I know this is the song section, but damn, that’s good cinematography!

Oh man, and then Parson Alan Dexter comes to town to be all, “Boo, sex and booze and gambling! God hates you!” in the infectious “Gospel of No Name City,” where he cheerily condemns the whole place as the new Sodom and/or Gomorrah while not-so-secretly yearning to rub a wooden tit.

I bet they dedicated this one to the censors.

And with a rowdy chorus of “the best things in life are dirty,” we get the immensely fun “Best Things,” which our prospectin’ pals sing as they round up gold dust that they may or may not have a claim to?

Best Things

Just watch the movie. It’s great.

We get a thematic two-fer as Ben and Pardner perform songs about their very nature. Ben’s is “Wand’rin’ Star,” which you could argue is helped by being sung so flatly since it’s sad, sad, sad. Ben proclaims that he’s an adventurous type that needs to travel, but the dismal way he conveys this message is heartbreaking.

And in the rain, no less.

And Pardner’s song is “Gold Fever,” in which he reflects on how gold changes people, including himself. God, he cannot sing. But it’s a nice tune.

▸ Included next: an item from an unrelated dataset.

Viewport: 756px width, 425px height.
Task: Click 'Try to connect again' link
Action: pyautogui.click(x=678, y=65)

Have you considered doing a Shatner thing, Clint?

And then a couple of short reprises and then no more singing from Eastwood and Marvin!

I THINK THIS LINE’S MOSTLY FILLER:
I’ve got nothing more complex than “this line didn’t work for me,” but in “I Still See Elisa,” this line didn’t work for me…

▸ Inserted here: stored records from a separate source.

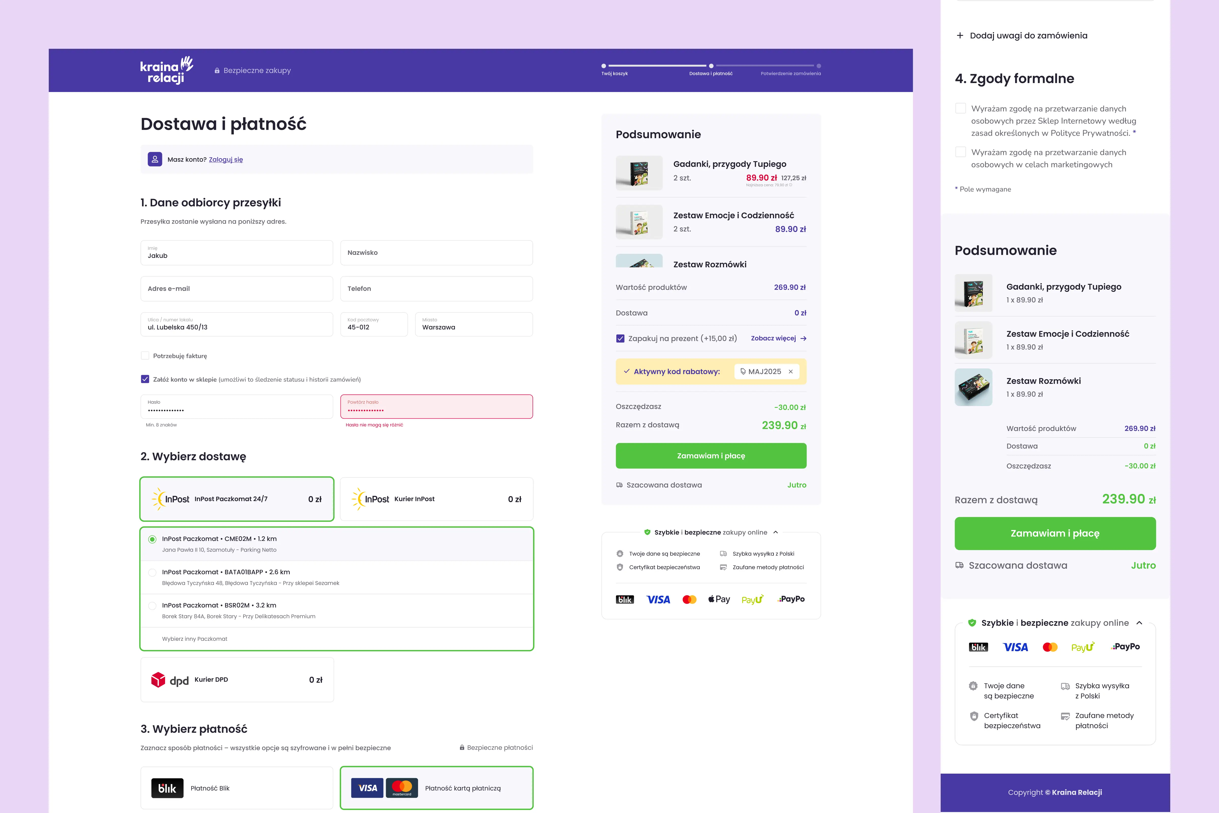The image size is (1219, 813).
Task: Click the blik logo in Płatność Blik option
Action: click(x=167, y=788)
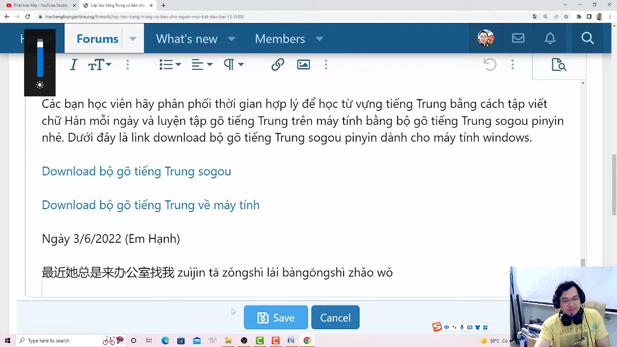The image size is (617, 347).
Task: Click the Undo arrow icon
Action: pos(490,65)
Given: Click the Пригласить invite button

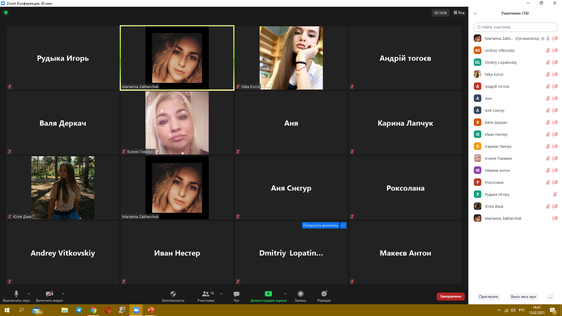Looking at the screenshot, I should (489, 297).
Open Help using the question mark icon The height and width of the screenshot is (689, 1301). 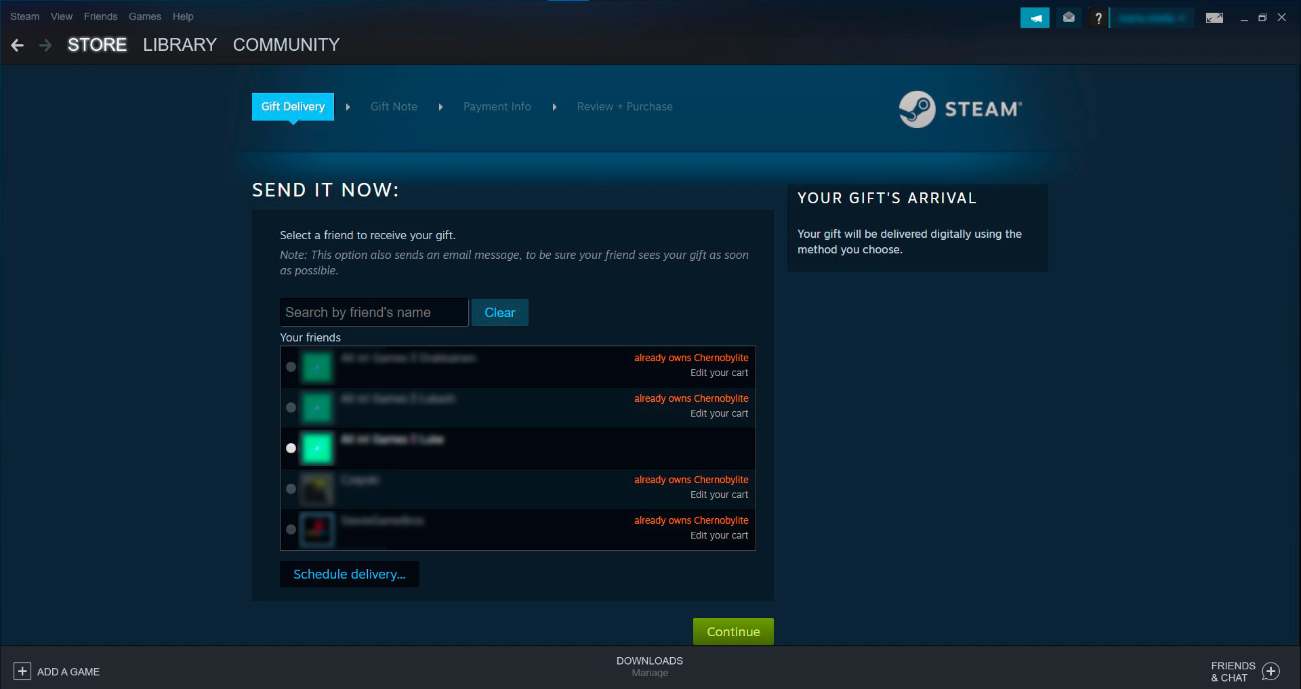pos(1098,18)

“Her heart was made of holidays…”

FINAL THOUGHTS:
Paint Your Wagon is an engaging and unpredictable story with complex and well-acted characters that leads up to a hilarious finale and mixes plenty of satire in with the hijinks. But two of the leads can’t nail a high C, so by all means, let’s bury it in a hole and never speak of it again.

Honestly, it’s incredible. Flawed, but incredible. Yeah, I see why it’s not revered as a musical, but it’s a damn solid piece of smart, entertaining cinema that deserves to be enjoyed by more people.